Pierre Cambronne - The Hundred Days and Waterloo

The Hundred Days and Waterloo

He became Major of the Imperial Guard in 1814, and accompanied Napoléon into exile to the island of Elba, where he was a military commander. He then returned with Napoléon to France on 1 March 1815 for the Hundred Days, capturing the fortress of Sisteron (5 March), and was made a Count by Napoléon when they arrived at Paris.
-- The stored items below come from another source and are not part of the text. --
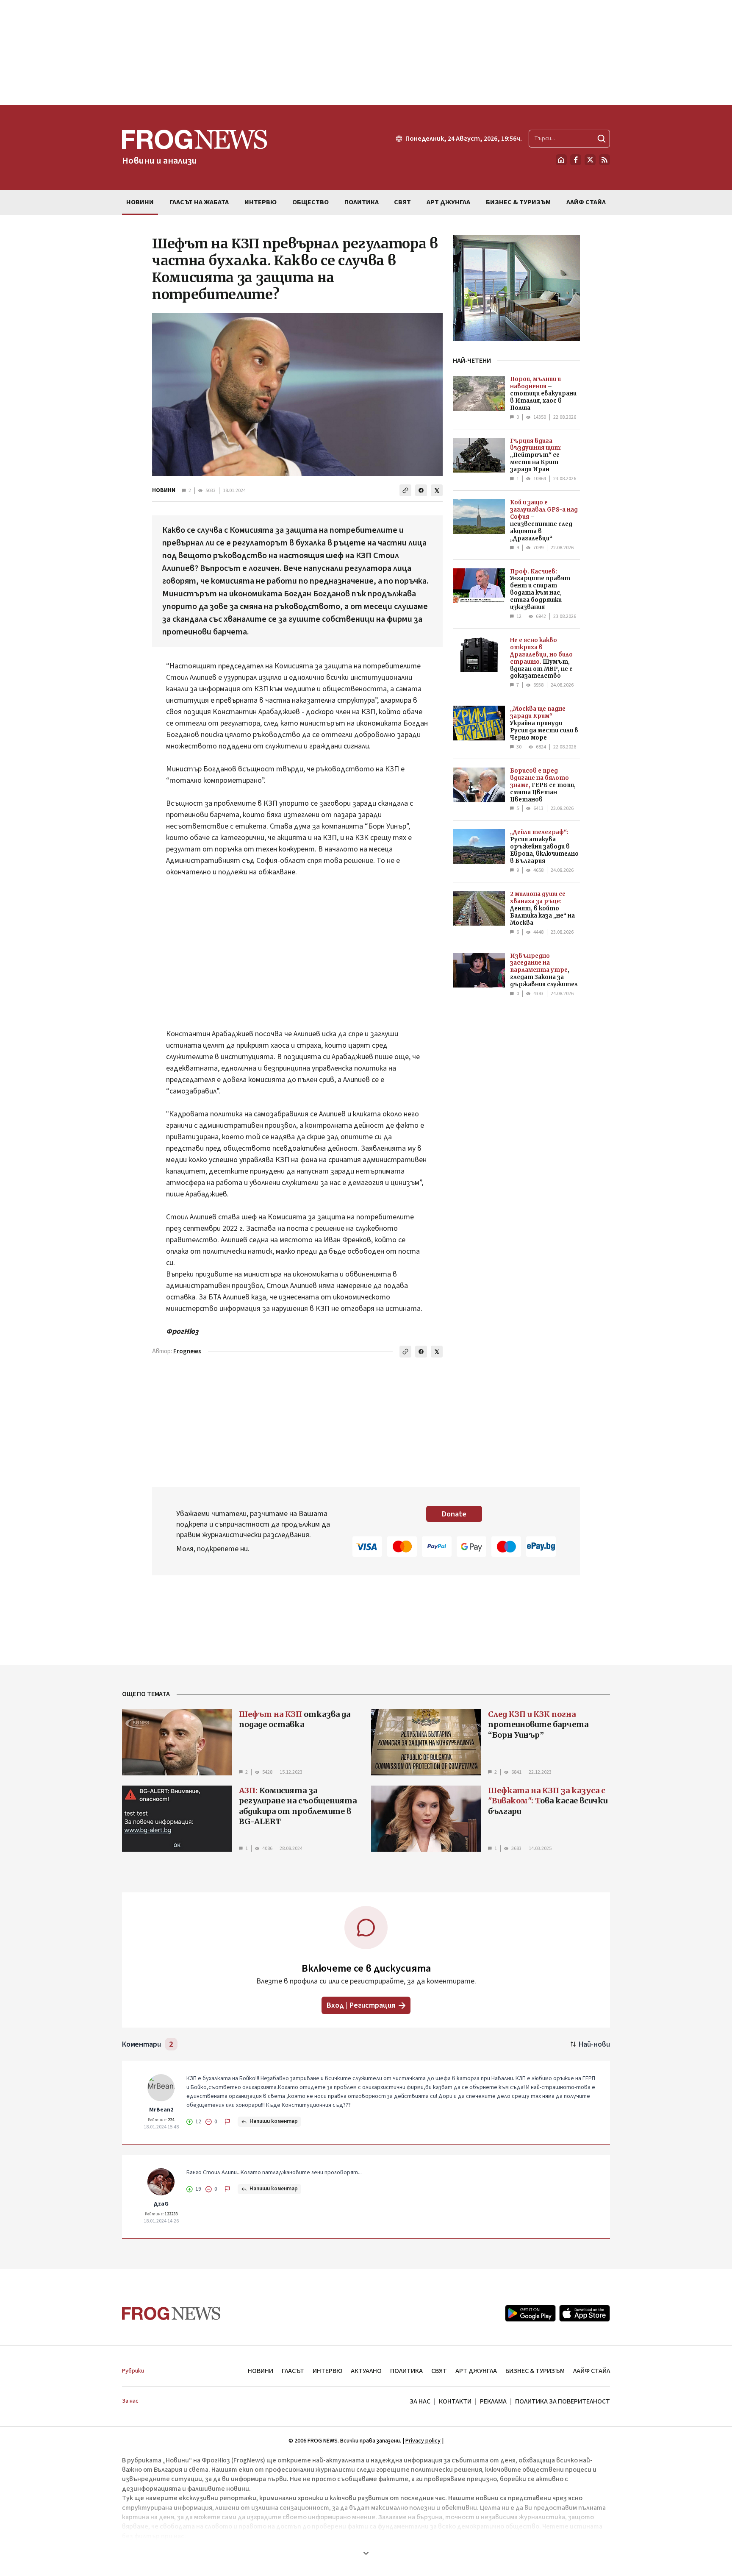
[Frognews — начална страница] (171, 2313)
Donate (454, 1514)
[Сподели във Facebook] (421, 490)
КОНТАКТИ (455, 2401)
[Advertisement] (366, 52)
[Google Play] (530, 2313)
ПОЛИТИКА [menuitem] (361, 202)
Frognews (187, 1351)
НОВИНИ (163, 490)
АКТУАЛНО (366, 2371)
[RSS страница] (604, 159)
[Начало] (561, 159)
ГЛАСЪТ (293, 2371)
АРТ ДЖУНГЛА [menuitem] (448, 202)
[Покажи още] (366, 2553)
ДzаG (161, 2204)
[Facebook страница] (575, 159)
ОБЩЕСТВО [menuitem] (310, 202)
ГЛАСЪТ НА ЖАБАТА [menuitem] (199, 202)
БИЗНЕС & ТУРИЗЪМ (535, 2371)
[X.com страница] (590, 159)
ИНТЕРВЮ (327, 2371)
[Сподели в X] (437, 490)
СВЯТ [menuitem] (402, 202)
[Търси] (601, 138)
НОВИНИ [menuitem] (140, 202)
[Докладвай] (227, 2122)
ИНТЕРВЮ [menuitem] (260, 202)
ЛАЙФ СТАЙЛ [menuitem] (586, 202)
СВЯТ (439, 2371)
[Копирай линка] (405, 490)
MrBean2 (161, 2110)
After the Battle of Waterloo, commanding the last of the Old Guard, he was summoned to surrender by General Colville. A journalist named Rougement reported Cambronne's reply as "La garde meurt et ne se rend pas !" ("The Guard dies and does not surrender!"). These words became famous and were put on a Cambronne statue in Nantes after his death.

However, Cambronne always denied that he had made the "The Guard dies ..." statement. His reply, according to other sources, was the much more direct "Merde!" ("Shit!", figuratively, "Go to hell"), which he also denied having said. This version of the reply became famous in its own right, becoming known as le mot de Cambronne ("the word of Cambronne") and referred to as such in Victor Hugo's novel Les Misérables and Edmond Rostand's play L'Aiglon. Later his name would come to be used directly as a polite euphemism ("What a load of old Cambronne!") and was sometimes even as a verb, "cambronniser".

In a series of letters to The Times it was claimed that British Colonel Hugh Halkett, commanding the 3rd Hanoverian Brigade, had already captured Cambronne before any reply (whatever it was) was made. It is known for certain that Cambronne, seriously wounded, was taken prisoner by the British.

Complicating matters is that the "The Guard dies ..." statement has also been ascribed to General Claude-Etienne Michel. A trial was held between the two families, leaving the attribution undecided.